Synthesis of [^sup 18^F]trifluoromethylaryl labeling synthons from boronic acids and [^sup 18^F]fluoroform produced in gas phase

Objectives: The trifluoromethyl (CF3) group is useful for modulating the physical, chemical, and biological properties of drug-like molecules [1], including radiotracers for use with positron emission tomography (PET). Aryl trifluoromethyl groups are also gaining interest as sites for labeling with carbon-11 [2] or fluorine-18 [3]. Here we show the utility of arylboronic acids with [18F]fluoroform produced in the gas phase for directly preparing [18F]trifluoromethylaryl labeling synthons that can be useful for producing radiotracers for PET. Methods: [18F]Fluoromethane was prepared in the gas phase from cyclotron-produced [18F]fluoride ion in a two-step process, as previously described [2]. Under dry nitrogen atmosphere, t-BuOK (50 µL, 0.3 M in DMF) was added to CuBr (0.07 mg, 5 µmol) and capped. [18F]Fluoroform (37-185 MBq) in DMF (100-300 µL) was added to the freshly prepared Cu complex and stabilized with Et3N.3HF (1.64% v/v in DMF; 50 µL) for 1 min.
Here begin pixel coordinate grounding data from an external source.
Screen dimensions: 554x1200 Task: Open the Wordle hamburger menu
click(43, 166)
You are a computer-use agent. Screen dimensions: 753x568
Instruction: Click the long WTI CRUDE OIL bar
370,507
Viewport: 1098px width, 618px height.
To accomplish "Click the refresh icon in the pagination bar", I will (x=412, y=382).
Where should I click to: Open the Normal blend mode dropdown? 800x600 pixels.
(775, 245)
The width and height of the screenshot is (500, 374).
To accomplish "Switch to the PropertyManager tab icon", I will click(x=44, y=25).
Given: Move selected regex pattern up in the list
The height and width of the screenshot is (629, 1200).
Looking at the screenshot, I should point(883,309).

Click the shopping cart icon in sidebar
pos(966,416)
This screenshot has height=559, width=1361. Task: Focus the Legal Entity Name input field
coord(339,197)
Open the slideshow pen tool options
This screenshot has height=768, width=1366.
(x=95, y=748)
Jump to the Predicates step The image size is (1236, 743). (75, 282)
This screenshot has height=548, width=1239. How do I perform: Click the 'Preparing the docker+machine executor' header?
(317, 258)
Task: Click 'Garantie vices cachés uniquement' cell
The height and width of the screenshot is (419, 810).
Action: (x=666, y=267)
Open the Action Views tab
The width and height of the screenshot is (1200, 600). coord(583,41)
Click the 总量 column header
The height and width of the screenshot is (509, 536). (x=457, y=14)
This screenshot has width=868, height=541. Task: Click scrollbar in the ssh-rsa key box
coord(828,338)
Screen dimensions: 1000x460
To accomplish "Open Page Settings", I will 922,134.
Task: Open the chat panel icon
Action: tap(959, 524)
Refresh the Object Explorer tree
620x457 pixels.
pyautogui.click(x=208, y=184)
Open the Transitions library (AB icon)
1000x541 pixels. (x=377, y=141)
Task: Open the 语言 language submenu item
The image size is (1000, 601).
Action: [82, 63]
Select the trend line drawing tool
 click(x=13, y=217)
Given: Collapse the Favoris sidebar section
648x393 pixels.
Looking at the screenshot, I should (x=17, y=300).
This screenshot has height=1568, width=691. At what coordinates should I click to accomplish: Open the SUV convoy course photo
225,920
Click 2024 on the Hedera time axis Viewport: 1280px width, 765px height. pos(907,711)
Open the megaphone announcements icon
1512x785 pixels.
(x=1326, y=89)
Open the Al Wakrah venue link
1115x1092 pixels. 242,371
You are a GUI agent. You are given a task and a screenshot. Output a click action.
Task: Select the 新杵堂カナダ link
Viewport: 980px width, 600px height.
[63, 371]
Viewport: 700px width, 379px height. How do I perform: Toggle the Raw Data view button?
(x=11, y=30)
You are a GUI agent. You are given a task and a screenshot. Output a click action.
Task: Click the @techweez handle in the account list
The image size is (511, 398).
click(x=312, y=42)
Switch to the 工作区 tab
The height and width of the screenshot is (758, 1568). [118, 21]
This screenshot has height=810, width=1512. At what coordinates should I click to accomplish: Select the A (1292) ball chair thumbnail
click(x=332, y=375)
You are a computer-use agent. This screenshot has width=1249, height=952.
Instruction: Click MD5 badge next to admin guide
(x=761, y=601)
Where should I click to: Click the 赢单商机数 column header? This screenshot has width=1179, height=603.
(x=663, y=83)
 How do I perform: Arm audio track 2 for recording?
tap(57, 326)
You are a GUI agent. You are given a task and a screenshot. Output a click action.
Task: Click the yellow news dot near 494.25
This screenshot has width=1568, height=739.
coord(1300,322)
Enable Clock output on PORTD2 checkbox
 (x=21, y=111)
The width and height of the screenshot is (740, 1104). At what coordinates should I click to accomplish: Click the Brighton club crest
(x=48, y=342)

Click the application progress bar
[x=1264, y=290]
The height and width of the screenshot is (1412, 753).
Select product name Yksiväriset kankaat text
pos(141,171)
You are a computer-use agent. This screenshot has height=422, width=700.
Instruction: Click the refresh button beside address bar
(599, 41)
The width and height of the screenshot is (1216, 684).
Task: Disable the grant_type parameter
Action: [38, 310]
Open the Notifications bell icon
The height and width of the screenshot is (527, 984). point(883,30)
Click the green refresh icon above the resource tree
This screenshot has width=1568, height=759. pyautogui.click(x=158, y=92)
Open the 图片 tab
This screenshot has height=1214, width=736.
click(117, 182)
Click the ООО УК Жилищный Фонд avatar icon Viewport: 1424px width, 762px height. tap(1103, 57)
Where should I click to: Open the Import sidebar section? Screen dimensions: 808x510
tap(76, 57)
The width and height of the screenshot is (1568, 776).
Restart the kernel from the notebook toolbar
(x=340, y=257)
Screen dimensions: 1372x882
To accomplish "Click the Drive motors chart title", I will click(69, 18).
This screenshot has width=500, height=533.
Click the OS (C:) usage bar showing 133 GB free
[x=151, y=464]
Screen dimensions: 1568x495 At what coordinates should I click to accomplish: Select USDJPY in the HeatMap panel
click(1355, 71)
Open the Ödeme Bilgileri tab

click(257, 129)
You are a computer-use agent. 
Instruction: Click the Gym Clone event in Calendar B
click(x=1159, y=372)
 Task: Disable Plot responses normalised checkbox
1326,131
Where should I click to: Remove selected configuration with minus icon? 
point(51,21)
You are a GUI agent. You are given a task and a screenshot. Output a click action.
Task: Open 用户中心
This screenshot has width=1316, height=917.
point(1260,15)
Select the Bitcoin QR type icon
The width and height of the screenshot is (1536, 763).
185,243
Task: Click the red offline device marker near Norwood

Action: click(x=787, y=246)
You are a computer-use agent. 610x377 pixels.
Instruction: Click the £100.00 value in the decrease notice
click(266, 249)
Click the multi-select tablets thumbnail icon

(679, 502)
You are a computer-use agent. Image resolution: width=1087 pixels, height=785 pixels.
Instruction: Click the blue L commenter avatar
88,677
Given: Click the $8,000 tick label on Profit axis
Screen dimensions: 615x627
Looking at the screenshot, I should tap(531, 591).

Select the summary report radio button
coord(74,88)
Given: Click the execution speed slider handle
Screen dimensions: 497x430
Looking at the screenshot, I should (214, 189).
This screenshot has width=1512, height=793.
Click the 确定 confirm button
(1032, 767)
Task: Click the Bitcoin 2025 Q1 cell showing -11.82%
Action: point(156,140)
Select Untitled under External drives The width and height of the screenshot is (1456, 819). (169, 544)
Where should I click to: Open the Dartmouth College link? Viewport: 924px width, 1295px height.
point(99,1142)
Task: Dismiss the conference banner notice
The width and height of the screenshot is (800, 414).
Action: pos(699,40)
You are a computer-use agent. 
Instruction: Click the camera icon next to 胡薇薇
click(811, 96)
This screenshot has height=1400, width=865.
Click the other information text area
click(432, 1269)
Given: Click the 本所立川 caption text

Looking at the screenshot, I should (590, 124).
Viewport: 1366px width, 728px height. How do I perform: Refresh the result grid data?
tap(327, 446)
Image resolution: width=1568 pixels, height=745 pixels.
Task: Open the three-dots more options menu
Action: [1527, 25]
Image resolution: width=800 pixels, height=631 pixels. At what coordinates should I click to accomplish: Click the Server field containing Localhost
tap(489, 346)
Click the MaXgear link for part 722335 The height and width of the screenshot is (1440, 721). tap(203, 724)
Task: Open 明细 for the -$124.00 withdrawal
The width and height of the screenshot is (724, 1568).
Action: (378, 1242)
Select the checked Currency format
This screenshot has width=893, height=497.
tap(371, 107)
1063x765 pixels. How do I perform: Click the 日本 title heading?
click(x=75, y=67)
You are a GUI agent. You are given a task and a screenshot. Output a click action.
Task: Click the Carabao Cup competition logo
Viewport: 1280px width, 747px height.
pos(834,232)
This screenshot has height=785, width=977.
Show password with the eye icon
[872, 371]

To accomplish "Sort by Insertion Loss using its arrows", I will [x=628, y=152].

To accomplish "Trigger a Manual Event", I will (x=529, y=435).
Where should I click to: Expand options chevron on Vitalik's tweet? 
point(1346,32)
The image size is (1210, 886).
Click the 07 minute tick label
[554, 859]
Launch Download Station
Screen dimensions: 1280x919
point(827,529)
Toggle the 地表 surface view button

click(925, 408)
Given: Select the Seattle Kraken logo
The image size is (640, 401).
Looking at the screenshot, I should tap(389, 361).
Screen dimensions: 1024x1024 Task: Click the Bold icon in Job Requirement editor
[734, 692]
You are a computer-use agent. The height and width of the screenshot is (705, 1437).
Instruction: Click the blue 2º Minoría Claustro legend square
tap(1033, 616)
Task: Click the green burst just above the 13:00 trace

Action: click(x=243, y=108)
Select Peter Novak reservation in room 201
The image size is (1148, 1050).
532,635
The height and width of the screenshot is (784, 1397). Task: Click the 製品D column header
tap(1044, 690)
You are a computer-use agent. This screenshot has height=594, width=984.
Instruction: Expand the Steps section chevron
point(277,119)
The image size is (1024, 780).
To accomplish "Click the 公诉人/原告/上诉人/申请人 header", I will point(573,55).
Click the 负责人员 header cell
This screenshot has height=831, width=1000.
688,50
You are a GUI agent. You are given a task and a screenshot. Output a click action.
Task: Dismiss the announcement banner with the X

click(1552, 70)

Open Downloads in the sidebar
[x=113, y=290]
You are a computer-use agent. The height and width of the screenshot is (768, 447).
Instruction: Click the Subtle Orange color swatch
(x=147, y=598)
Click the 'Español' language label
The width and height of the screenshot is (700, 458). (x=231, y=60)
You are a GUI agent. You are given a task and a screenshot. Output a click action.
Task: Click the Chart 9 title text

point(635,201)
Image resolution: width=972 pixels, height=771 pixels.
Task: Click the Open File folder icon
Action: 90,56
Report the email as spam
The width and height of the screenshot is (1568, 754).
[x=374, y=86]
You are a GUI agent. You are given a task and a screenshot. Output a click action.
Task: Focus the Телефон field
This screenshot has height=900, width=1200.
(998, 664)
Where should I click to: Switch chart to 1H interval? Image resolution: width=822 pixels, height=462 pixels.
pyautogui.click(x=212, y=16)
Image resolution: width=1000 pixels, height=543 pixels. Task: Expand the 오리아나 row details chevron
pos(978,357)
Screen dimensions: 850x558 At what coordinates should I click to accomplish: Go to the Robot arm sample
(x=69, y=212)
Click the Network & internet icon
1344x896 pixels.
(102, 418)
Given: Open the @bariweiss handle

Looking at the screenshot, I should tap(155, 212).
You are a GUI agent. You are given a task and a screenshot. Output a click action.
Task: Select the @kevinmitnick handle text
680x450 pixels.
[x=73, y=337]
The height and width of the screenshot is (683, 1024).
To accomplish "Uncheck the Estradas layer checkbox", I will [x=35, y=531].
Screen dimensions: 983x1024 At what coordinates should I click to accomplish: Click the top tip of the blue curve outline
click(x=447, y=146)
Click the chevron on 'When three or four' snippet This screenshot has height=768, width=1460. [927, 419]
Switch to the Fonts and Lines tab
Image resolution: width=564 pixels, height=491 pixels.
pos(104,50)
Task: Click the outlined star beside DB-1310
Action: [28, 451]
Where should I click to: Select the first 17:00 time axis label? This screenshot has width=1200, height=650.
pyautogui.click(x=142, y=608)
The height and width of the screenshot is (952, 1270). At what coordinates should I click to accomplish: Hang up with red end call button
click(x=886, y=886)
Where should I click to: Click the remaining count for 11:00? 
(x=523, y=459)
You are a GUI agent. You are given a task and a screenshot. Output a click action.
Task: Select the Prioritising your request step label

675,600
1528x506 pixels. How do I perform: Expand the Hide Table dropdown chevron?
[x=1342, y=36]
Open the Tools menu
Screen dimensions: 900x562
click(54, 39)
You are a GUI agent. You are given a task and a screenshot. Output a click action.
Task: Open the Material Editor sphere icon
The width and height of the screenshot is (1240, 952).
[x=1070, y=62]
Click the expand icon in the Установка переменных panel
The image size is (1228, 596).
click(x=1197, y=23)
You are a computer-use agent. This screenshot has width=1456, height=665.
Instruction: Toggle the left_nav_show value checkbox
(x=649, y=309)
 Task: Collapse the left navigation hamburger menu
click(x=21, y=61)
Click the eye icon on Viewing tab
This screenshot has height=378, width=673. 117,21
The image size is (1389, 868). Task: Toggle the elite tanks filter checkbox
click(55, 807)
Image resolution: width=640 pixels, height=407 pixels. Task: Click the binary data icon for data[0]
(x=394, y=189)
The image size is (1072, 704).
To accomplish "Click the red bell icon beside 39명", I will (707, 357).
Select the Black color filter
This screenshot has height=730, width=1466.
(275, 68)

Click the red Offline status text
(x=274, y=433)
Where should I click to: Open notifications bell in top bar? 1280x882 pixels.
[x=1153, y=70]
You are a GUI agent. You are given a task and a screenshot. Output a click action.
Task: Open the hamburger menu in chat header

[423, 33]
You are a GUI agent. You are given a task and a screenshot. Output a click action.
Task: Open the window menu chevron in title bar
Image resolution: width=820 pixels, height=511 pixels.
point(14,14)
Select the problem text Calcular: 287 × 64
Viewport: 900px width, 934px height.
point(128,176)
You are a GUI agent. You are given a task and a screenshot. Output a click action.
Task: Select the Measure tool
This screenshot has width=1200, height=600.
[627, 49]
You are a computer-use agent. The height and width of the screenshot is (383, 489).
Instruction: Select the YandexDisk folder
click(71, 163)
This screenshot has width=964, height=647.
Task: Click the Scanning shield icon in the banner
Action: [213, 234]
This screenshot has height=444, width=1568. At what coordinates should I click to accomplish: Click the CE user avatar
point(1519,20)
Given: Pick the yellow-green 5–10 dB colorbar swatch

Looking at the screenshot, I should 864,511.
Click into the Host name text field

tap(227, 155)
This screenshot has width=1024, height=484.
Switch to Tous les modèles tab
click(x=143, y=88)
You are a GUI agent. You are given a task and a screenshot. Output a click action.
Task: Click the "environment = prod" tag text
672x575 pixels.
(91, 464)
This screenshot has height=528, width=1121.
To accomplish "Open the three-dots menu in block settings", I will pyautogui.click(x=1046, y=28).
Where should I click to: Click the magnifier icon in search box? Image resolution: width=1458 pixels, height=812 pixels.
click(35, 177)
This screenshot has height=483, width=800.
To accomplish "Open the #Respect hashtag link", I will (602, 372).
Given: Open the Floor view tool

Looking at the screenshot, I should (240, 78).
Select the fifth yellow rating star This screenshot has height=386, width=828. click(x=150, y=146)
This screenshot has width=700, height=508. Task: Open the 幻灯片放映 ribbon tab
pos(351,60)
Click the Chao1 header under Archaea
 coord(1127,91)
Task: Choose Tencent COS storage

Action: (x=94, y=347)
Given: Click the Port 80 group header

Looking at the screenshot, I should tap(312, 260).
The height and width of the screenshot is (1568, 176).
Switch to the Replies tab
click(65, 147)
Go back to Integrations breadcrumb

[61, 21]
An arylboronic acid precursor (7-10 mg, 50 µmol) in DMF (50 µL) was then added to the [18F]CuCF3 solution and purged with air (10 mL). The reaction was left to proceed at room temperature (20−26ºC) for 10 min and then quenched with 0.1% TFA-MeCN (1:1 v/v) solution. The reaction mixture was filtered and the filtrate was analyzed with HPLC. Results: [18F]Fluoroform was produced in ~ 45% yield from [18F]fluoride ion and with high purity (> 95%). [18F]4-Trifluoromethyl benzaldehyde ([18F]1) was obtained in quantitative yield. All [18F]trifluoromethyl phenol isomers ([18F]2−4) were also obtained in high yield (> 95%). The ortho ([18F]5) and para ([18F]6) bromomethyl derivatives of [18F]benzotrifluoride were obtained in moderate yields ([18F]5 = 35%; [18F]6 = 50%). Conclusions: Labeling synthons were readily prepared in a single step from boronic acids and [18F]fluoroform in mostly very high yields, showing the tolerance of this reaction for other functional groups. The boronic acid substrate scope for the synthesis of other labeling syntions is being further rexplored.